==== Input material ====

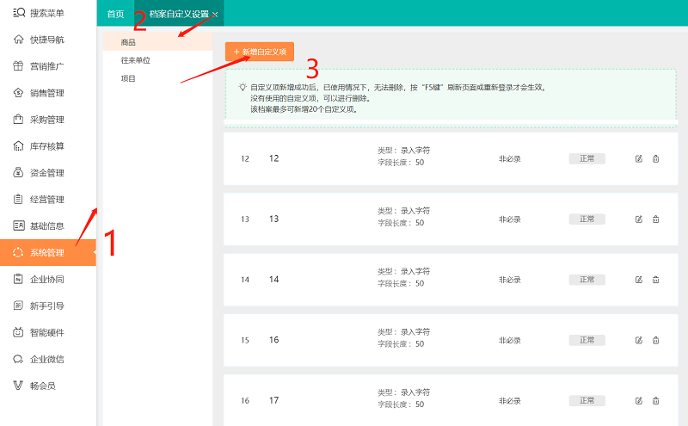Click the edit icon for item 12
The height and width of the screenshot is (426, 688).
[x=638, y=158]
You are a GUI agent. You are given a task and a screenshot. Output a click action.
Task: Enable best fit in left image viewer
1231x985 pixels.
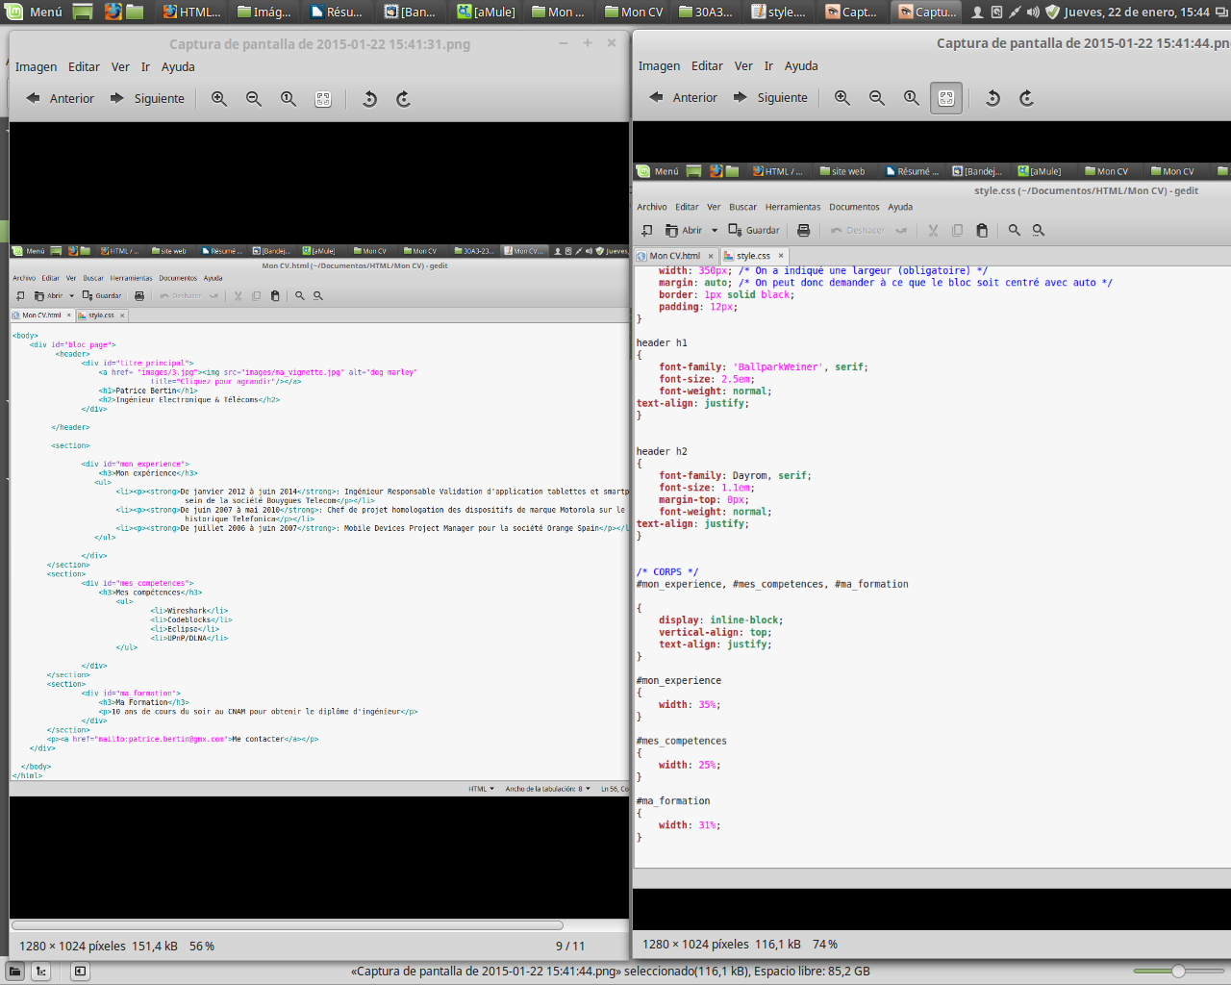click(323, 99)
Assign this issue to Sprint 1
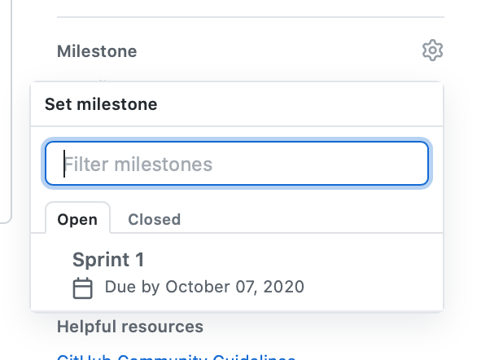The height and width of the screenshot is (360, 503). point(237,273)
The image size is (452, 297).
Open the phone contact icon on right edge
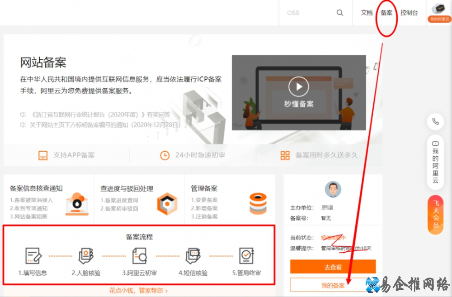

====

## Aim of the task
Go through the data above and find the lines with the word "image". Copy each of those lines.

## Solution for this exercise
Task: Enable best fit in left image viewer
The image size is (452, 297).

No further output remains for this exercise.